**Work to do:** In the listing, from the line containing "Tap the right" up to and including the line containing "Action: pos(800,321)", swap "horizontal arrow" for "horizontal line" and leave every other part of those lines as it is. Give back only those lines.

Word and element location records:
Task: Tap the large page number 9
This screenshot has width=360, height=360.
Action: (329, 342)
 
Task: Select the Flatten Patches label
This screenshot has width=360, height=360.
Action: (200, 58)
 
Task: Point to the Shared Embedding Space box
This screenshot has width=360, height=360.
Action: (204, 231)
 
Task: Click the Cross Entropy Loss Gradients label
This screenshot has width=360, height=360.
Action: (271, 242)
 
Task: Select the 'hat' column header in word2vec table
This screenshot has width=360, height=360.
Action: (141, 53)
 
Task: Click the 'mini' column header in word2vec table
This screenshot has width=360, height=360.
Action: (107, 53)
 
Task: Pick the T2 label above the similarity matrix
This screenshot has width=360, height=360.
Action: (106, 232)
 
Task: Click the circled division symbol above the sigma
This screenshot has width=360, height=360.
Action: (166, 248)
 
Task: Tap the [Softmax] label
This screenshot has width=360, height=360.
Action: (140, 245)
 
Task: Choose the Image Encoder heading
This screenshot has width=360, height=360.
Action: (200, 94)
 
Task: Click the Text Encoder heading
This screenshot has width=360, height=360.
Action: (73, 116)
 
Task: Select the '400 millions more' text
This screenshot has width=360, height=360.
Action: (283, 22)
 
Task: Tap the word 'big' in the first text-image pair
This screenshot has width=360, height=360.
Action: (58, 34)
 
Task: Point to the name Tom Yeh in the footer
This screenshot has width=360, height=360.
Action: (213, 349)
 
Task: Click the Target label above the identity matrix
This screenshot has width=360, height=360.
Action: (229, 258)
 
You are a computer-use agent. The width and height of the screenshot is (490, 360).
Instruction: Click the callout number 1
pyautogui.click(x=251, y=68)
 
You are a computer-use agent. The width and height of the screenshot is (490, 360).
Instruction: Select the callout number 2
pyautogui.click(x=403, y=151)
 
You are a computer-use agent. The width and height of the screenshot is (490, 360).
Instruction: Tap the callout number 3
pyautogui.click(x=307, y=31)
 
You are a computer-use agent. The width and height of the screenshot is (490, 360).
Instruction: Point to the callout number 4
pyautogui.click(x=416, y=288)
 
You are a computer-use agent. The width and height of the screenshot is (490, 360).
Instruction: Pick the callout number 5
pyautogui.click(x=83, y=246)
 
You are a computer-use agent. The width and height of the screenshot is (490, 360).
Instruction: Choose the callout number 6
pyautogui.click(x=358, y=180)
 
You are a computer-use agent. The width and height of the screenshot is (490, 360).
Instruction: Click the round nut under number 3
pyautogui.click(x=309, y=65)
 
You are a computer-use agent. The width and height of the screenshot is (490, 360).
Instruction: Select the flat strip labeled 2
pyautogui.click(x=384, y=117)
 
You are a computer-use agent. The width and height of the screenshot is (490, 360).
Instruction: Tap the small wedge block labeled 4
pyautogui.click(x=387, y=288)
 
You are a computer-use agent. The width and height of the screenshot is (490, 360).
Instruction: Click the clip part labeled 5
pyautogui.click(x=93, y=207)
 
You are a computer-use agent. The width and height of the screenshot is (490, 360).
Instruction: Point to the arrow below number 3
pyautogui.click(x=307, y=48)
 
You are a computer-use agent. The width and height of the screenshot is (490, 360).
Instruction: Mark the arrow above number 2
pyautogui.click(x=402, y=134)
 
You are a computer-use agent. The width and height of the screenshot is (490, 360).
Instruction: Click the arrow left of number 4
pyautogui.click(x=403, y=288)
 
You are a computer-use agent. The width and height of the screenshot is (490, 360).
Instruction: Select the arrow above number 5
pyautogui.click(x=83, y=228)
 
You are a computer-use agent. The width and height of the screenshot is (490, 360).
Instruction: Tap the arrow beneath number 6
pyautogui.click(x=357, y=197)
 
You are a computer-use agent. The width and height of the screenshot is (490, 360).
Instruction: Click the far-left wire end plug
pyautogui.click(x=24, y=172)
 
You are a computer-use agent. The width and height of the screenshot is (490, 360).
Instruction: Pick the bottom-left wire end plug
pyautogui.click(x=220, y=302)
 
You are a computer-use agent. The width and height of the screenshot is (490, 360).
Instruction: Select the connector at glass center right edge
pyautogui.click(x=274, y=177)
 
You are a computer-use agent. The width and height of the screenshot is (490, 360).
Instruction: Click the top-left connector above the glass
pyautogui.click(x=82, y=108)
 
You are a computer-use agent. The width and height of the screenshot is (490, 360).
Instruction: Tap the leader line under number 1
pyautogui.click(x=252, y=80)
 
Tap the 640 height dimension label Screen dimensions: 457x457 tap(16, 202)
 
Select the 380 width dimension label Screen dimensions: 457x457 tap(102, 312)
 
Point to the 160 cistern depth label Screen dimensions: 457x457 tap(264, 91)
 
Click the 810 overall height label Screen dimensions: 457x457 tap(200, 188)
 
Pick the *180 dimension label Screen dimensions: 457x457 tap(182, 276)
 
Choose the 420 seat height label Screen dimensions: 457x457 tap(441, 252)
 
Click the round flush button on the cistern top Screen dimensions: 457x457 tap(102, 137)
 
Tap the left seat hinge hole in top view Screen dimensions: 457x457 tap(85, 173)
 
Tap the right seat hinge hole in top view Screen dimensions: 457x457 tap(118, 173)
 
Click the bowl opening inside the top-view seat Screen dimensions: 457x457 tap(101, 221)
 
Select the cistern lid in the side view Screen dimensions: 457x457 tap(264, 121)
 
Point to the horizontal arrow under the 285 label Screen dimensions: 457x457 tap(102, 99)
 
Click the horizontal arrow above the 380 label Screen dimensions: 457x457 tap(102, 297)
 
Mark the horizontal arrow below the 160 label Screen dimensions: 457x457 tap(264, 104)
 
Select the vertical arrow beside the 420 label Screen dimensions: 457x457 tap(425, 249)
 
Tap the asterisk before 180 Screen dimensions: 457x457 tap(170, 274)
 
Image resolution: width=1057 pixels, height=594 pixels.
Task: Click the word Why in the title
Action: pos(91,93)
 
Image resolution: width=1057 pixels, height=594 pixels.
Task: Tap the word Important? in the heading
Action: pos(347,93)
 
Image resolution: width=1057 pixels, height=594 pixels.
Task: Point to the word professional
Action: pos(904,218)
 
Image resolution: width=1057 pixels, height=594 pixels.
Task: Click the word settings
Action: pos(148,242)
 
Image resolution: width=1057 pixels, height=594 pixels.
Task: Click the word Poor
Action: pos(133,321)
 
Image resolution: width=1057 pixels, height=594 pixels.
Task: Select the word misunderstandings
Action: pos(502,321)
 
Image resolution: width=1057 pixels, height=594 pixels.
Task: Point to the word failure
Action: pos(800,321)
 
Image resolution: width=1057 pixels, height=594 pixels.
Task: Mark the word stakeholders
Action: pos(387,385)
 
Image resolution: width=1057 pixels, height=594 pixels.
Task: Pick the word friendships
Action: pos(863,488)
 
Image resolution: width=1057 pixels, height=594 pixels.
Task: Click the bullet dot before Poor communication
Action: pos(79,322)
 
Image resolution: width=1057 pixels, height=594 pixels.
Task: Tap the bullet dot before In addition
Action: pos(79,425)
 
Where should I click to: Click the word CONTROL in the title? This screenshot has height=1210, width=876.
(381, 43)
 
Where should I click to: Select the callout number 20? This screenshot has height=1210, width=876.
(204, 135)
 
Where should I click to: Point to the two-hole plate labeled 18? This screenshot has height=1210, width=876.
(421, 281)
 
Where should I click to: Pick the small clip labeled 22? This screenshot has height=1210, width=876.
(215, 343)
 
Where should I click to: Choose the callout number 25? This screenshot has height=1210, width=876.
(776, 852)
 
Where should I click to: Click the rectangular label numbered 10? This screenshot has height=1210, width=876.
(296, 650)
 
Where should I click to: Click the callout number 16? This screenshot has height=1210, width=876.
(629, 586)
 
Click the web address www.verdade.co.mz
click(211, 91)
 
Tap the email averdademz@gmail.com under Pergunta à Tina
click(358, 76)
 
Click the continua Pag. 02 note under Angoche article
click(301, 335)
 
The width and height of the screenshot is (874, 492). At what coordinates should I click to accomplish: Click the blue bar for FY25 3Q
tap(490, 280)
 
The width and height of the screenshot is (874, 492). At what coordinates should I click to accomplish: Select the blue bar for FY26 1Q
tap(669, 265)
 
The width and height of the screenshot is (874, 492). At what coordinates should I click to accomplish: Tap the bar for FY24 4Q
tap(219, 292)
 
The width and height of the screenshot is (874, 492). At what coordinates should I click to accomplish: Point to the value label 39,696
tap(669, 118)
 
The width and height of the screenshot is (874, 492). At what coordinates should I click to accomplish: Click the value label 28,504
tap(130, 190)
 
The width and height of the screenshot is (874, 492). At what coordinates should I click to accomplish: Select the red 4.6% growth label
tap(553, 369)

**The reply:**
Tap the right seat hinge hole in top view Screen dimensions: 457x457 tap(118, 173)
 
Click the bowl opening inside the top-view seat Screen dimensions: 457x457 tap(101, 221)
 
Select the cistern lid in the side view Screen dimensions: 457x457 tap(264, 121)
 
Point to the horizontal line under the 285 label Screen dimensions: 457x457 tap(102, 99)
 
Click the horizontal line above the 380 label Screen dimensions: 457x457 tap(102, 297)
 
Mark the horizontal line below the 160 label Screen dimensions: 457x457 tap(264, 104)
 
Select the vertical arrow beside the 420 label Screen dimensions: 457x457 tap(425, 249)
 
Tap the asterisk before 180 Screen dimensions: 457x457 tap(170, 274)
 
Image resolution: width=1057 pixels, height=594 pixels.
Task: Click the word Why in the title
Action: pos(91,93)
 
Image resolution: width=1057 pixels, height=594 pixels.
Task: Tap the word Important? in the heading
Action: pos(347,93)
 
Image resolution: width=1057 pixels, height=594 pixels.
Task: Point to the word professional
Action: pos(904,218)
 
Image resolution: width=1057 pixels, height=594 pixels.
Task: Click the word settings
Action: pos(148,242)
 
Image resolution: width=1057 pixels, height=594 pixels.
Task: Click the word Poor
Action: pos(133,321)
 
Image resolution: width=1057 pixels, height=594 pixels.
Task: Select the word misunderstandings
Action: pos(502,321)
 
Image resolution: width=1057 pixels, height=594 pixels.
Task: Point to the word failure
Action: pos(800,321)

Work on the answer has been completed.